One of those inspiring Soldiers is Newman's oldest son, Capt. Tony Newman, who is stationed at Fort Bragg. He and his wife are expecting their first child in September, just a few months before Tony Newman is scheduled to deploy for the second time.
Newman hopes his son's wife and child will benefit from the extensive family-oriented programs the Army now has in place for families living through deployments.
"When I first deployed in 1982 to the Sinai Desert, the Army had no mechanism to support families. There was no family readiness. Families were pretty much on their own," he recalled.
Since his first deployment, Newman's wife, Yong Sun, has been instrumental in helping the Army develop family support programs.
"Over the years, the Army has really done well with taking care of Soldier families. And that helps with readiness," he said.

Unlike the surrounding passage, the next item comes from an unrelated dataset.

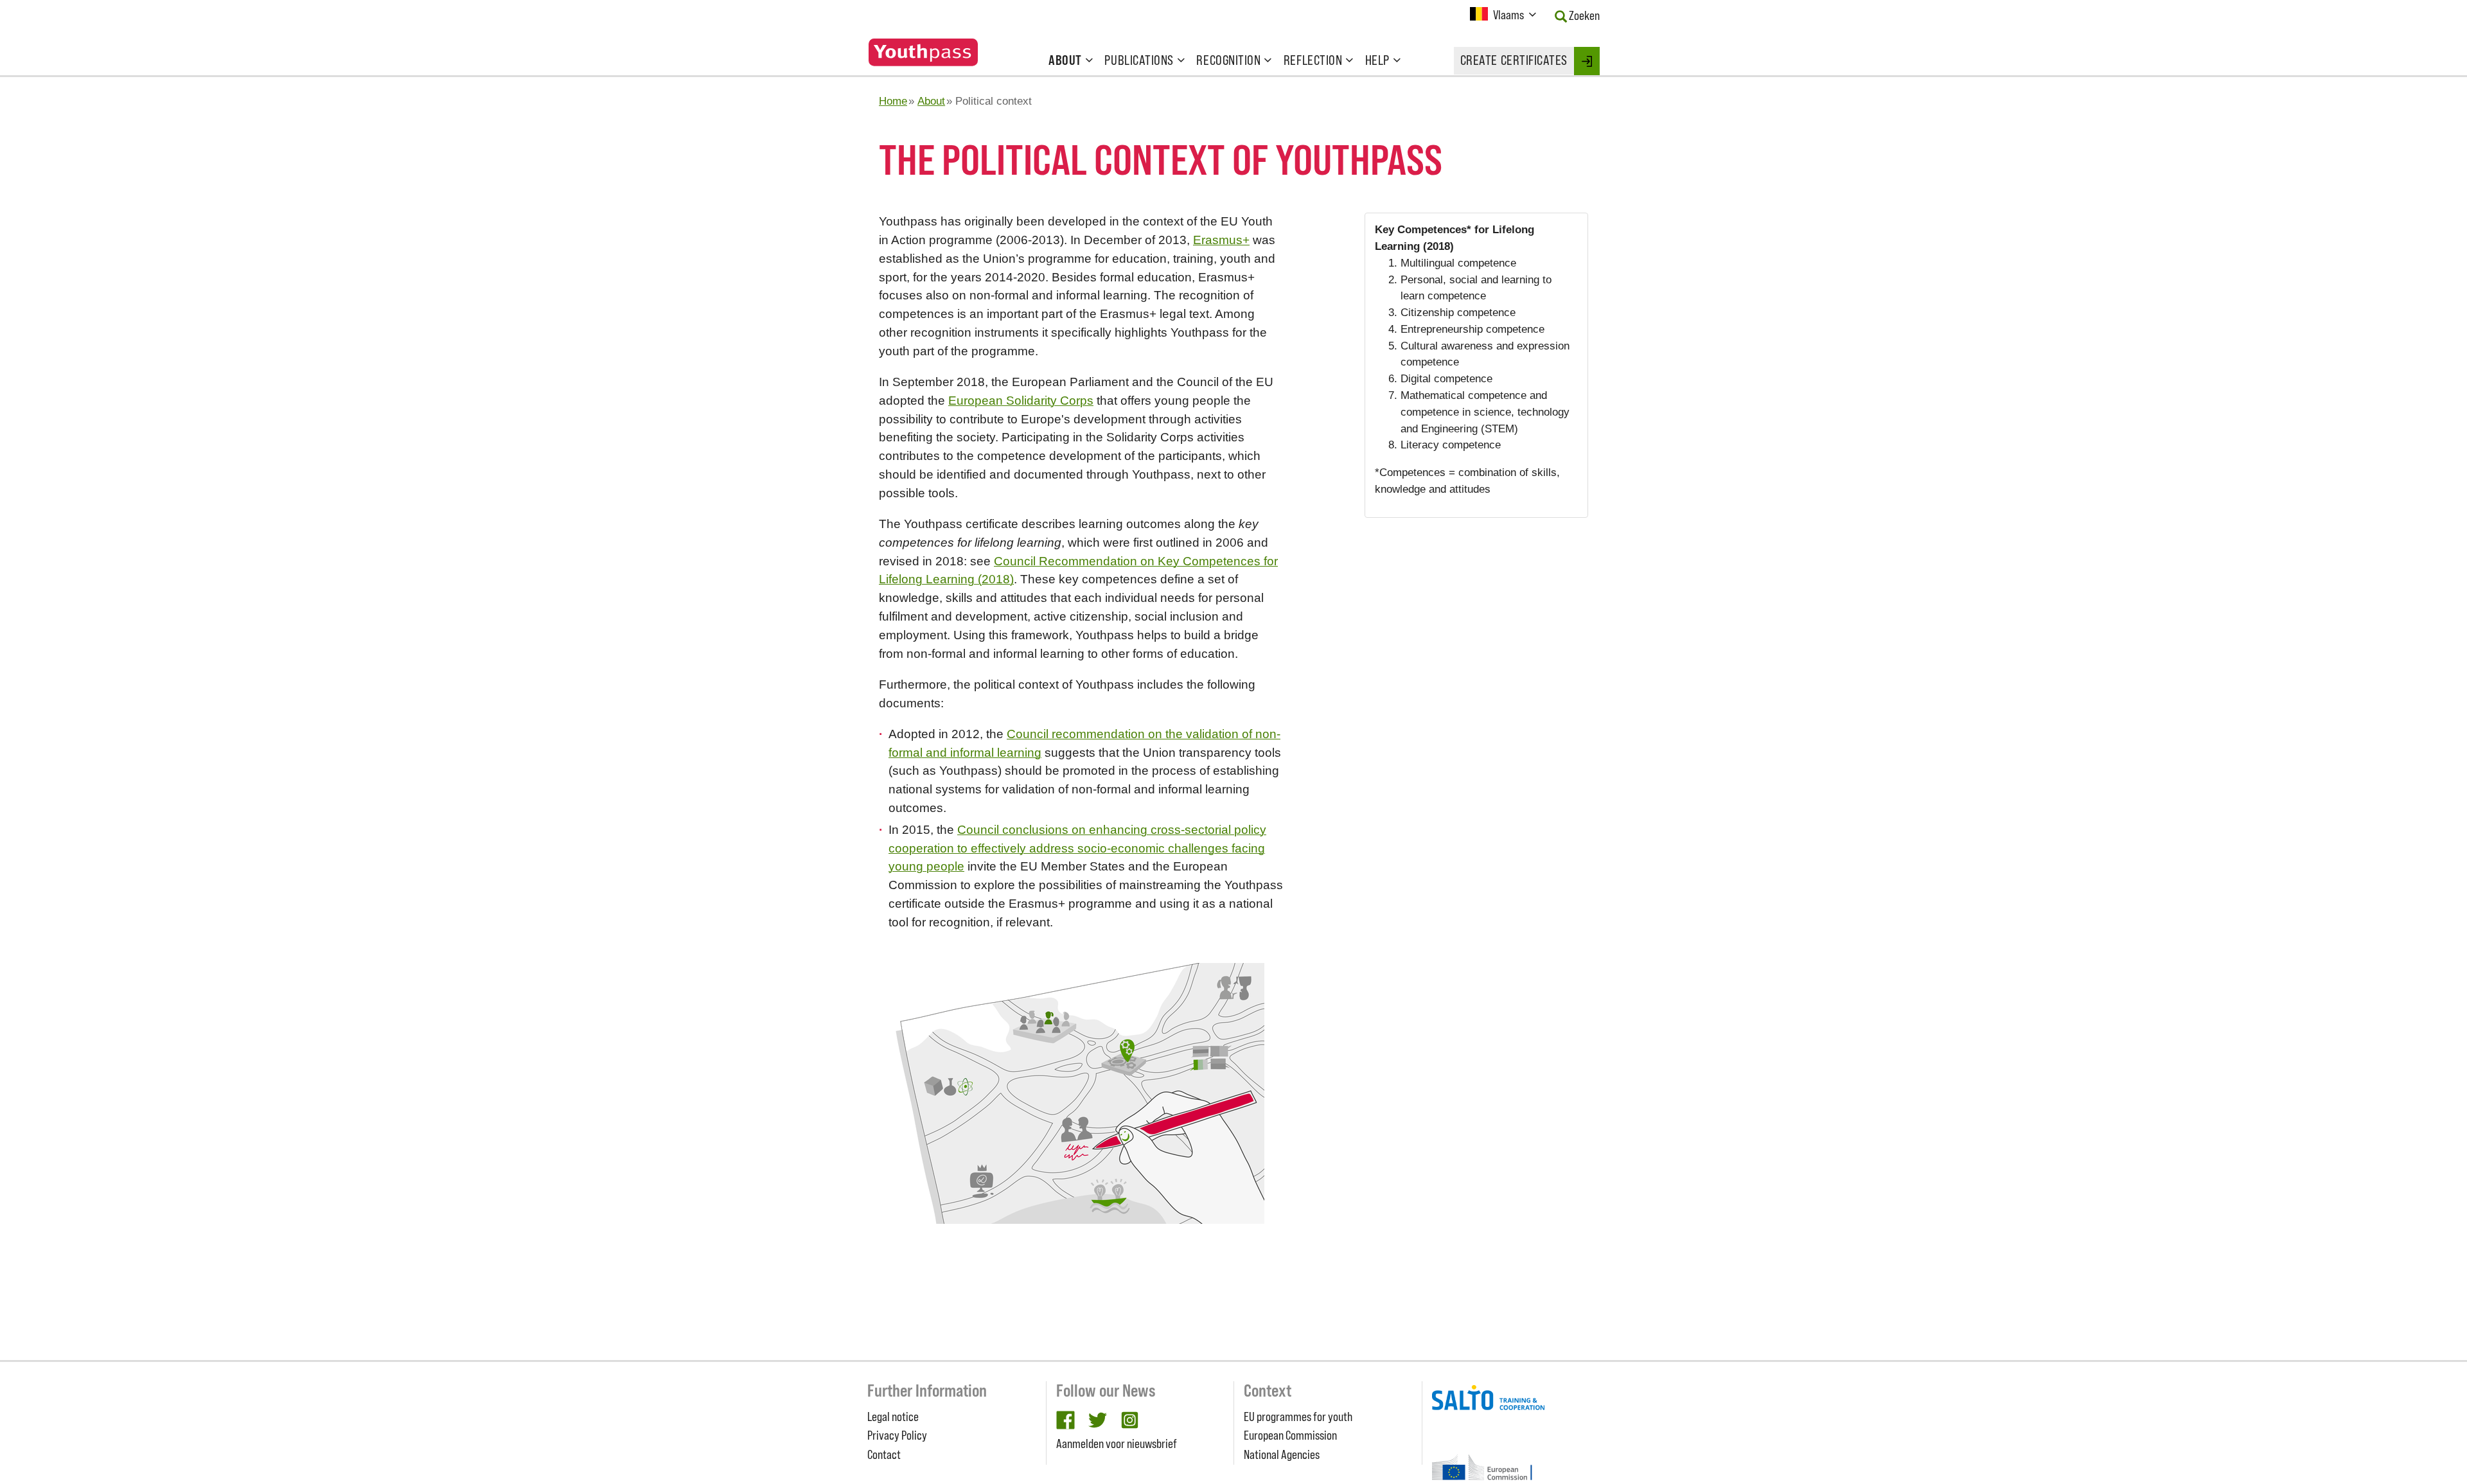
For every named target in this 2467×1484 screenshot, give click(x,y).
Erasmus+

In comments made at Newman's retirement ceremony May 8, Myles described the colonel as "a great leader of our formation."
"We've been blessed way, way beyond what we deserve. I'm glad to be able to call you friend, not because of what you've done, but because of who you are," Myles said.
Looking back on the "good fit" he had with the Army, Newman, who does plan on pursuing a second career in the civilian arena, said he has been rewarded for the hard work and sacrifices he has made in support of the Army and the nation.
"It's not about what I've given to the Army, but what the Army has given me," he said as his retirement ceremony. "It's more of the Army's contribution to my life ... the discipline, the leadership. I wouldn't have had these had I not been in the Army."
Editor's note: Sofia Bledsoe of AMCOM/Garrison Public and Congressional Affairs contributed to this story.